I finally figured out what it is that bothers me so much. I’ve been trying to put it into a short, concise description for over a year now and I think I’ve finally got it. It was never that I thought anyone would turn their back on Zack and tell him they were choosing me. I never expected that to happen. It’s more of an overwhelming sadness to realize I loved these people; I considered them to be just as much my family as my actual family. I drove to see them. I wrote checks out to them. I bought the gifts, made contact, talked to them more than he did. And yet, when he decided to trade me in for a different model, let’s call it the whore model, none of them gave a shit. None of them remembered my name or all that I had done. So, I’m sad and I’m disappointed that I was tossed aside so easily for that whore. I’m sad that I was so abruptly reminded that they are NOT my family. I no longer love them. I no longer consider them to be my family; they are strictly Zack’s family. I am indifferent to them. I do not wish ill upon them; I just don’t care. When bad things happen to them I do not mourn for them. When good things happen I do not celebrate with them. I’m meh about it all. And to a certain extent that makes me sad because, as I said, at one point I really loved them and I enjoyed being around them. I loved the fact that I got along with my in-laws so well. Now that’s over. They showed me that once Zack was done with me they were, too. Nothing I did mattered. So now I figure why bother? I didn’t think he’d cheat before, but he did. I’d be an idiot to believe he would never cheat again. And once again, they wouldn’t know my name. Let’s just cut to the chase and forget pretending you care about me. We’ll be cordial. We’ll be civil. But that’s it. I’ll never make the mistake again of claiming any of them as my family. I’ll never again make the mistake of thinking they give a damn about me.
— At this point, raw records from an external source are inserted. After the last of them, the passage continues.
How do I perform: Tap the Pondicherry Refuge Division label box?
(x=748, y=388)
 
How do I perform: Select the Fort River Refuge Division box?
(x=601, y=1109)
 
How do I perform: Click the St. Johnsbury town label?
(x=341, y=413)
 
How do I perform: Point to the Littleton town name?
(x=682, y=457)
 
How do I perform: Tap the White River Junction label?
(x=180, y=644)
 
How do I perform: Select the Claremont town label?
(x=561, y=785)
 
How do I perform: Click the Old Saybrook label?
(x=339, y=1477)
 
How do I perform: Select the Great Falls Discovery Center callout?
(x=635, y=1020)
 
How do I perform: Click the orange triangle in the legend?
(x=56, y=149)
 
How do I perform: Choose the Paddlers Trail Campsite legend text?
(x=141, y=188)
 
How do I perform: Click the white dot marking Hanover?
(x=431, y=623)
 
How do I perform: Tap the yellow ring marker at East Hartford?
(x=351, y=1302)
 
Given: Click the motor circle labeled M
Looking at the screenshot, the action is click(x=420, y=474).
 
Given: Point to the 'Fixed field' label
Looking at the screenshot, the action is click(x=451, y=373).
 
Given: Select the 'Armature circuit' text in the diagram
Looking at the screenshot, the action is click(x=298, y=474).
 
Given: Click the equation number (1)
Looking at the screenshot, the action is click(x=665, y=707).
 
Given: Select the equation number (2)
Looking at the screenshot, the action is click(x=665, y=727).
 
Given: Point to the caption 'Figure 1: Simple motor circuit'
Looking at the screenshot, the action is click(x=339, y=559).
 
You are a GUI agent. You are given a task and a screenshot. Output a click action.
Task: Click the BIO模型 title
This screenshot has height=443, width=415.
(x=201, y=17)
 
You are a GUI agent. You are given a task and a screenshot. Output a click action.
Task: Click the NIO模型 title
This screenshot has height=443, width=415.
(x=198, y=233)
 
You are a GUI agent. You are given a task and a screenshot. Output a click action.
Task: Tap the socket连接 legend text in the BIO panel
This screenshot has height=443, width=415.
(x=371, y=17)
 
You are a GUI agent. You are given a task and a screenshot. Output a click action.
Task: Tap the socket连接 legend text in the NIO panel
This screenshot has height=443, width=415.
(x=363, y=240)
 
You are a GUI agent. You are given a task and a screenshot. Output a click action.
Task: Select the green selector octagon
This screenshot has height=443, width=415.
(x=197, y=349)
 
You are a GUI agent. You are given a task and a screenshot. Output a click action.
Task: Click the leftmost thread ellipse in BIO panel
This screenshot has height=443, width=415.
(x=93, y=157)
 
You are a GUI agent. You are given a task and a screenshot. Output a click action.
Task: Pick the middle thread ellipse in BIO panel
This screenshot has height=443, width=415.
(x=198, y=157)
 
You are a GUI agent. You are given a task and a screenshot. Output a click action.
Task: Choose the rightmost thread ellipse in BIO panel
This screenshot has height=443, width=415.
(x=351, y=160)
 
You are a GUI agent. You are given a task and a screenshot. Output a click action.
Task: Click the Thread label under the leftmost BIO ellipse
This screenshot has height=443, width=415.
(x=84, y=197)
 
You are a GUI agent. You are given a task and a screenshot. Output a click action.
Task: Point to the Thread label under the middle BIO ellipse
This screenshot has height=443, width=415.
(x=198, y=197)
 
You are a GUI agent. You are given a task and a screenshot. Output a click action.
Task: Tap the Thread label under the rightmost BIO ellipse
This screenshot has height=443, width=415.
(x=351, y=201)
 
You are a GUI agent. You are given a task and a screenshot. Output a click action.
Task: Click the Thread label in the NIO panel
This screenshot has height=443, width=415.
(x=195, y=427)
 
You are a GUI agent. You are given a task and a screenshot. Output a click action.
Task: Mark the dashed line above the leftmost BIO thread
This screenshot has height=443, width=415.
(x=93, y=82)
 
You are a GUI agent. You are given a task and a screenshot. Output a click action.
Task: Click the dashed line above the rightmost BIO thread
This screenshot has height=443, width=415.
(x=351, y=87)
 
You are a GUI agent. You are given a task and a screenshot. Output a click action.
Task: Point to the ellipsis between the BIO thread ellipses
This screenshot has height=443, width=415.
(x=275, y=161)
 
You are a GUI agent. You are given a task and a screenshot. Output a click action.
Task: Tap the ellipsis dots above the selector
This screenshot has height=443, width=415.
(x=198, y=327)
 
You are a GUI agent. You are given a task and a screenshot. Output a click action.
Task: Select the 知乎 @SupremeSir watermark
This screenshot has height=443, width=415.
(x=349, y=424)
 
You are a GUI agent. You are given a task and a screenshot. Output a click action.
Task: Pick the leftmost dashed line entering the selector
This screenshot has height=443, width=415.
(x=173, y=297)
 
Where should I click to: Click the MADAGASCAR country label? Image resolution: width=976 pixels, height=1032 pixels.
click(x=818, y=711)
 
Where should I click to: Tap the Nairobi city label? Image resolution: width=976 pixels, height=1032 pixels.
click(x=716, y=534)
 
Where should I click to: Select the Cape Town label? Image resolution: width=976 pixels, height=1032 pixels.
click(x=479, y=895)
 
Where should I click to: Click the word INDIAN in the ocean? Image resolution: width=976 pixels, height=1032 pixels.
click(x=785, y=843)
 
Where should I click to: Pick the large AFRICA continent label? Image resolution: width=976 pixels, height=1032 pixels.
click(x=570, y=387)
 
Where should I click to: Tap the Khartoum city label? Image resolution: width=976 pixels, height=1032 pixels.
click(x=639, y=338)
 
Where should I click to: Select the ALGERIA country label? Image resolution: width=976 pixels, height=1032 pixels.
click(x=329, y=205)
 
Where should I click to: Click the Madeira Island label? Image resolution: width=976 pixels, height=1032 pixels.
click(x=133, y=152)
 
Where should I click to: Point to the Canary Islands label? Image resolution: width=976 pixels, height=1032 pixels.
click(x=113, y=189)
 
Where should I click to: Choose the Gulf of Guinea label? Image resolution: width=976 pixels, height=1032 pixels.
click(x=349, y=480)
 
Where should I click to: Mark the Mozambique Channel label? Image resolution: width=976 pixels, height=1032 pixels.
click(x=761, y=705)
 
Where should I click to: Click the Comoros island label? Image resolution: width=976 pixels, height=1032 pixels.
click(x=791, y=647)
Present Day Sam Says: You better start calling me Prophet Sam! Did I call that or what? I’d be an idiot to believe he would never cheat again. D’oh! He did! He did cheat again. Good thing I never fully trusted him or believed he would never do that to me again. And once again they wouldn’t know my name. Double d’oh! They have completely replaced me and forgotten about me. Well, I’m assuming I’m forgotten unless they are telling him how awful and unreasonable I am. I’m sure there’s a healthy dose of that going on.
I regret softening and beginning to ease back into a relationship with them. I wish I had cut them out completely and held fast. But I am proud of myself for never trusting any of them again. None of them were worth it.